C1.1 Identify and describe a variety of patterns involving geometric designs, including patterns found in real-life contexts.

Activity 1: Discovering Patterns! (Recognize)


Ask students to identify patterns in and around the school. To do this, suggest that they look closely at the walls, floors, windows, landscaping, etc.

Help them to discover patterns by asking questions such as:

  • Look at the walls (windows, bricks, etc.) of the school. What patterns do you see?
  • Is there a consistent order (or core) in the way the windows are arranged (bricks, tiles covering the floors, trees, etc.)?
  • Can you describe a rule? (Examples of a rule: on this outside wall, there is always a wall section followed by two windows, there are always two bricks followed by a brick with an orange line.)

Next, ask them to represent, using concrete materials or a drawing, an observed pattern rule. The students must then create a pattern to show that there is indeed a consistent pattern rule.

Source : Guide d’enseignement efficace des mathématiques de la maternelle à la 3e année, p. 46.

Activity 2: The Pattern Musem (Describe)


Create a "pattern museum" on a bulletin board with pictures or drawings of patterns discovered at home. Ask students relevant thought-provoking questions, such as:

  • How would you describe the "museum" to someone who comes to visit our classroom?
  • Do all these examples have patterns?
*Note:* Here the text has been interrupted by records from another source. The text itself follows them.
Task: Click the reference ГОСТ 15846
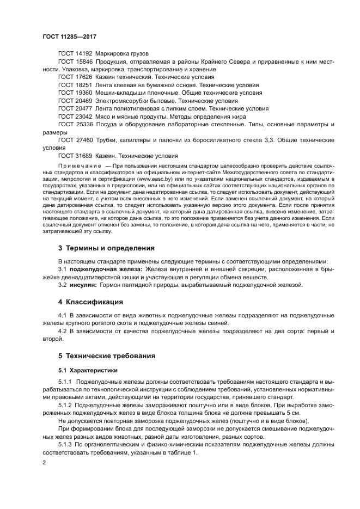(75, 62)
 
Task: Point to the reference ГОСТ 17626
(75, 78)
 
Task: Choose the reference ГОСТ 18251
(75, 85)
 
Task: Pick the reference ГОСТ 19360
(75, 93)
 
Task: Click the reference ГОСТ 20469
(75, 101)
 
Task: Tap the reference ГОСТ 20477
(75, 108)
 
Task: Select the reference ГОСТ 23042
(75, 116)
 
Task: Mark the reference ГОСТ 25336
(75, 124)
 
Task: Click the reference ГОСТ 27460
(75, 140)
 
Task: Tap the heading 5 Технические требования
(107, 356)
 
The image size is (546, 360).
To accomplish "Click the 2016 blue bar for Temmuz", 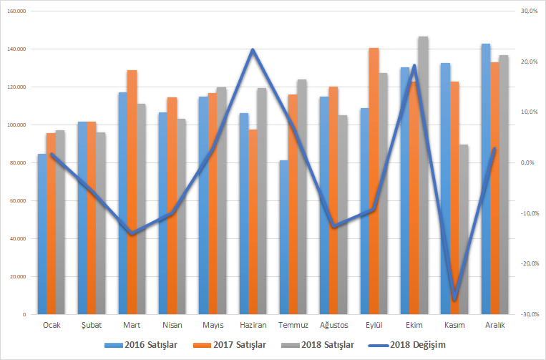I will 284,237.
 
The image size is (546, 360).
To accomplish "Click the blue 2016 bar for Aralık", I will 486,179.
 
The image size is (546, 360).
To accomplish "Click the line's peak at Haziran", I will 253,49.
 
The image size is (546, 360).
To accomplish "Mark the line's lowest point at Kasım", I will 454,299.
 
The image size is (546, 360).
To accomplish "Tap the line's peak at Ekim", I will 414,66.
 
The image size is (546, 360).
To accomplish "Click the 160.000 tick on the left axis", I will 16,11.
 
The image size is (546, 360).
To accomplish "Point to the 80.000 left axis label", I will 18,163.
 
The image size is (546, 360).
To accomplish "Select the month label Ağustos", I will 334,325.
How do you know?
  • If you had to group some of these images together, which ones would you put together and why?

This questioning prompts students to discuss the kinds of patterns in the "museum" and the characteristics of a pattern.

Source : Guide d’enseignement efficace des mathématiques de la maternelle à la 3e année, p. 47.

Activity 3: From Which Country? (Describe)


Fabrics have always been a way to express the cultural heritage of a people. That is why the colours and patterns of fabrics often give a clue as to the nationality of the people.

Show students a piece of fabric. Ask them to describe the patterns in the fabric, focusing on patterns and colours, explain how the same pattern can look very different if one of the attributes is colour, and compare the patterns in the fabric with the patterns on their own clothes.

Exploring fabrics allows students to discover different cultural expressions and understand how the mathematics they learn in school relates to the world around them.

Source : Guide d’enseignement efficace des mathématiques de la maternelle à la 3e année, p. 47.

Activity 4: Corresponding Non-Number Patterns


Summary

This activity is an introduction to the concept of pattern structure. Students will associate a letter with each position or sound in the pattern created to represent the structure of the pattern.

Materials

  • table

Action

Tell students that they will be involved in the creation of a pattern and that observation will be required to discover the attributes used to create it.

Choose positions and sounds to form a pattern that includes two different attributes (for example, standing and slapping hips; sitting and snapping fingers).

Invite a person to come to the front of the class and whisper to them to stand and tap their hips.

Invite two more people to come up and say they will be extending the pattern. Whisper to them, in turn, to sit on the floor and snap their fingers.

Invite another person to come to the front of the class and whisper to them to stand and pat their hips.

Continue until there are three repetitions of the pattern.

Ask students to observe the pattern rule being formed, raise their hands after identifying it, and then come to extend the pattern, one person at a time, and justify their choice. Give all students a chance to extend the pattern.

Review the pattern rule by asking students the following questions:

  • What repeats itself in the pattern we have just formed?
  • What are the attributes used to create the pattern?
  • What other attributes could be used?

Then explain to students that every time someone is standing and slapping their hips, that element of the pattern corresponds to the letter A and every time someone is sitting and snapping their fingers, that element of the pattern corresponds to the letter B.

Ask students to explain how to write the structure of the pattern using the letters A and B. Write the answer on the board (ABB ABB ABB…) and review the correspondence of standing and slapping their hips and sitting and snapping their fingers using the letters A and B. Explain to students that the letters are used to represent the structure of the pattern.

Continue the activity using other structures to create new patterns of positions or movements and sounds.

Source : Guide d’enseignement efficace des mathématiques de la maternelle à la 3e année, p. 128-129.